Amorphophallus titanum in flower, Titan arum was an apt name for this behemoth.
Amorphophallus titanum in flower, Titan arum was an apt name for this behemoth. | Source

10. Titan Arum - Amorphophallus titanum

Order: Alismatales
Family: Araceae

Saving the best till last, this giant arum lily holds the record of having the largest unbranched inflorescence of any plant. The largest one recorded to date was a 3.1m (2ft 2.25in) tall specimen which flowered on the 18th of June 2010. It goes by several common names, some shared with other carrion flowers, including Titan Arum, Corpse Flower and Corpse Plant. It is endemic to the limestone hills of western Sumatra and can grow where there are gaps in the rain-forest canopy that allow enough sunlight in.
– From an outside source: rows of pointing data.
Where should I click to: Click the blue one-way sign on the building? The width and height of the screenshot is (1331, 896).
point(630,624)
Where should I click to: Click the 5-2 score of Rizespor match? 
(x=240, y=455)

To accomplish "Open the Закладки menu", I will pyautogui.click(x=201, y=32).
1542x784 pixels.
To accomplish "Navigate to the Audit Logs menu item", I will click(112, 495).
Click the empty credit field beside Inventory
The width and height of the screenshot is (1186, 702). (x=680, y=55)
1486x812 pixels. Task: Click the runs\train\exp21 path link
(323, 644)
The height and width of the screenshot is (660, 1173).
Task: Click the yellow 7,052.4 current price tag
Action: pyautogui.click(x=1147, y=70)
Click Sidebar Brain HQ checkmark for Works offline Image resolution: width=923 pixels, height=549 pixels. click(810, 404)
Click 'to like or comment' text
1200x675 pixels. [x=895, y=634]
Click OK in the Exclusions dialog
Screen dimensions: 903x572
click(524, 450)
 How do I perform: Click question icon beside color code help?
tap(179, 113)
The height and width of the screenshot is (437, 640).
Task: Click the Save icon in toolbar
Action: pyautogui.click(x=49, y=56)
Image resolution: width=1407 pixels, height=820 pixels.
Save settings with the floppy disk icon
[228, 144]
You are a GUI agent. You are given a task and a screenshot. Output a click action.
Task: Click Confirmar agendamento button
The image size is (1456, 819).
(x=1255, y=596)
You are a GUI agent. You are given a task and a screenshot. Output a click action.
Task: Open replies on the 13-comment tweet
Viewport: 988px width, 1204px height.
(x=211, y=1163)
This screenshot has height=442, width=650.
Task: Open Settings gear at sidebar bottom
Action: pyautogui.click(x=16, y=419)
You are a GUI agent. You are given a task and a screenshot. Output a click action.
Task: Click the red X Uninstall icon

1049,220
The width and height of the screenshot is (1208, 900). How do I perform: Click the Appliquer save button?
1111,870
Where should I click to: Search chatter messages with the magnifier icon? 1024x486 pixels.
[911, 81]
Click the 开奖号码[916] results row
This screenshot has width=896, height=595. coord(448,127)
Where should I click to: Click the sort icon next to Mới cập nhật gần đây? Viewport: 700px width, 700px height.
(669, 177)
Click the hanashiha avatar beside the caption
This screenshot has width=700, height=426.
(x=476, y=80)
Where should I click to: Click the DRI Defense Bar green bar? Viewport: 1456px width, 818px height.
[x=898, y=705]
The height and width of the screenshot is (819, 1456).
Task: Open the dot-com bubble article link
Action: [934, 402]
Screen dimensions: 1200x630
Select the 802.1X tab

This plant is thermogenic and during flowering the tip of the spadix can reach a temperature close to 36°C helping its odor spread and when combined with the deep-red colour and texture of the spathe helping to trick flesh flies and carrion-eating beetles into pollinating it. The plant holds another record, it has the largest underground corm of any plant, normally weighing around 50kg (110lb). Once the flower dies back the plant produces a single large leaf up to 6m tall and 5m across from energy reserves in the corm. Once this new leaf has gathered enough energy it then dies and the plant become dormant for four months before flowering and starting the cycle again.